Allowed for Publication: New Details Released in Teens’ Murder

As mastermind of kidnapping & murder of Israel’s three Jewish teens is indicted, security forces release additional details of the attack not previously made public.

By Kobi Finkler

 

An indictment was submitted today (Thursday) against the mastermind of the kidnap and murder of Israeli teenagers Eyal Yifrah, Gilad Sha’ar and Naftali Frenkel, as more details emerge about the circumstances of their abduction.

With the completion of the interrogation of the suspects, several new pieces of information have been released for publication.

One month after the abduction, on July 11, a joint arrest operation between the Shin Bet (Israel Security Agency) and the police nabbed Hussam Hassan Kawasmeh, who owned the plot of land in which the murdered teens’ bodies were discovered, after they were murdered and hastily buried there by their kidnappers: Marwan Kawasmeh and Amar Abu-Eishah – who are both still on the run.

Kawasmeh confessed his role in the kidnapping under Shin Bet interrogation, and implicated a number of other accomplices to the crime.

The manhunt for Kawasmeh – whose extended family figures prominently within the Hamas movement and its stronghold of Hevron – began as soon as the bodies were discovered. Realizing he would be a suspect, he prepared to flee to Jordan with the help of a fake passport and the support of several relatives in Hevron – Hashem Kawasmeh, Jameel Kawasmeh and Hassan Kawasmeh.

But his plans to escape were foiled after intelligence services got wind of them, and Kawasmeh was arrested in the Shuafat neighborhood of Jerusalem. He had apparently shaved his beard off as part of efforts to conceal his identity, in preparation for his escape across the border.

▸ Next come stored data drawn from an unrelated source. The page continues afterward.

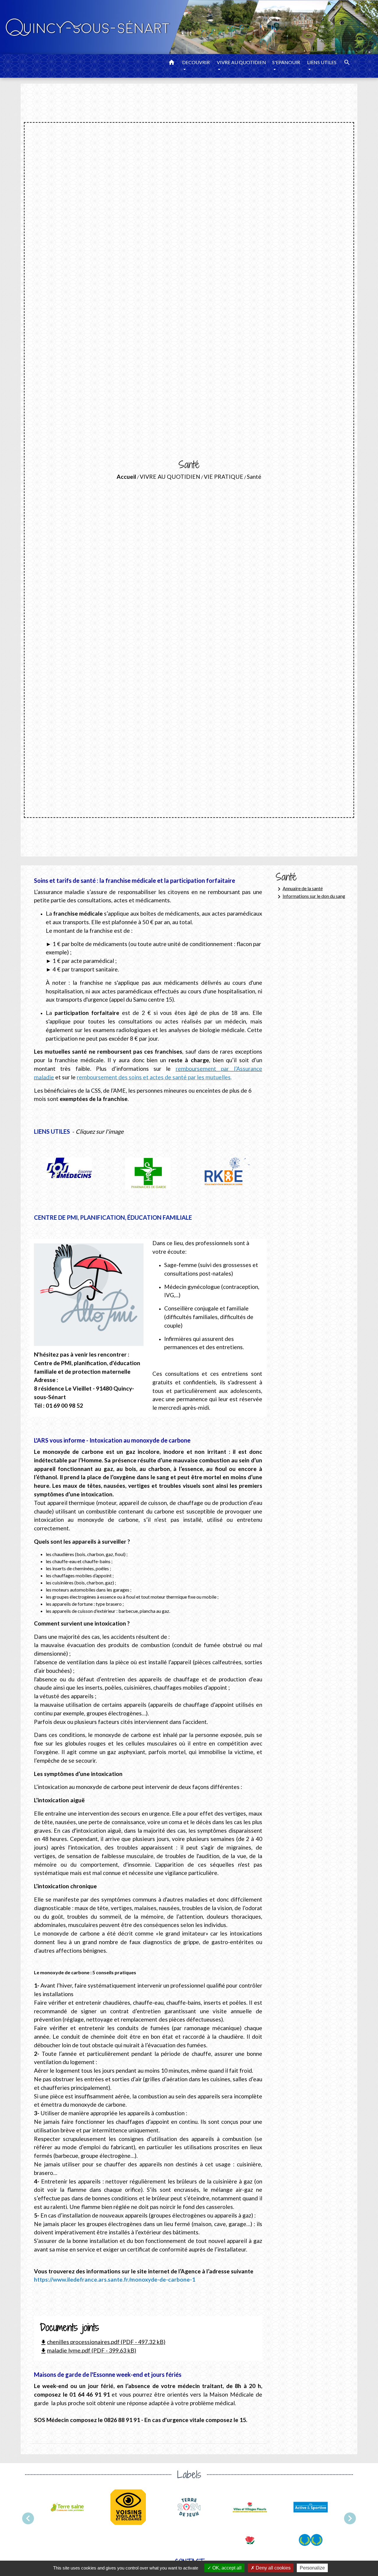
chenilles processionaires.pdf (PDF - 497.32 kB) (102, 2341)
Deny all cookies (273, 2567)
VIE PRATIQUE (223, 476)
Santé (254, 476)
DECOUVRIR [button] (196, 62)
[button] (171, 63)
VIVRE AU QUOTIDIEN (170, 476)
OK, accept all (226, 2567)
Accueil (126, 476)
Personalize (312, 2567)
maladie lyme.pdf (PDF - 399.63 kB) (88, 2350)
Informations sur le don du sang (310, 896)
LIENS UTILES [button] (321, 62)
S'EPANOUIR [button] (286, 62)
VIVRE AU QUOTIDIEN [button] (241, 62)
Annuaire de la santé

Kawasmeh had previous spent time in an Israeli prison for links to another terror cell which carried out several bombing attacks. A significant number of his family members have also spent time behind bars or even been killed in clashes with security forces, including his brother Hussein Kawasmeh, who is currently serving a life sentence for a 2011 bombing attack in central Jerusalem which killed a British tourist and wounded dozens of others.

Another family member, the brother of kidnapper Marwan Kawasmeh, was Abdullah al-Qawasmeh. Abdullah was the leader of the Hevron branch of Hamas’s “military wing”, the Ezzadine al-Qassam Brigades. He was killed in a shootout with elite Israeli counter-terrorism police in 2003, who were hunting him for his involvement in several deadly terrorist attacks.

Hussam’s interrogation, as well as those of a number of other arrested suspects, revealed that he had played a fundamental part in the kidnapping, and served as its mastermind and overall coordinator of the entire terrorist “operation”. In that capacity, he secured some 200,000 shekels from his Gaza-based brother and Hamas operative Mahmoud to fund the attack.

The money was used, among other things, to purchase the car used in the abductions, which was later found burned out, near Hevron, together with spent bullet casings and traces of blood.

The money was also used to buy weapons – two pistols and two assault rifles – which were given to Marwan Kawasmeh prior to the attack. Hussam received those weapons from another Hamas terrorist in Hevron, Adnan Mohammed Azzat Zaro.

Still at large: Marwan Kawasmeh (L) and Amar Abu-Eisha Israel Security Agency

Still at large: Marwan Kawasmeh (L) and Amar Abu-Eisha Israel Security Agency

Also under interrogation, it was revealed that immediately after the murders Marwan went to Hussam, who helped him to take the bodies to a field the latter had purchased several month before in preparation for the killings. After burying the bodies in a shallow grave, he then helped Marwan and Amar Abu-Eisha to find a place to hide.

Security forces also extracted the names of several other terrorists involved in the abduction and murder, including two brothers. One of them, 50-year-old Hevron resident Arafat Ibrahim Mohammed Kawasmeh, admitted after his arrest to helping hide the suspects. The second – 64-year-old Ahmed Ibrahim Mohammed Kawasmeh – confessed that Marwan had turned to him prior to the attack to secure him safe passage in advance to Palestinian Authority-controlled territory, and that he had referred him to his brother Arafat.

With the conclusion of the interrogation process, the suspects cases have been transferred to the Judea and Samaria prosecutor, who will be pressing charges.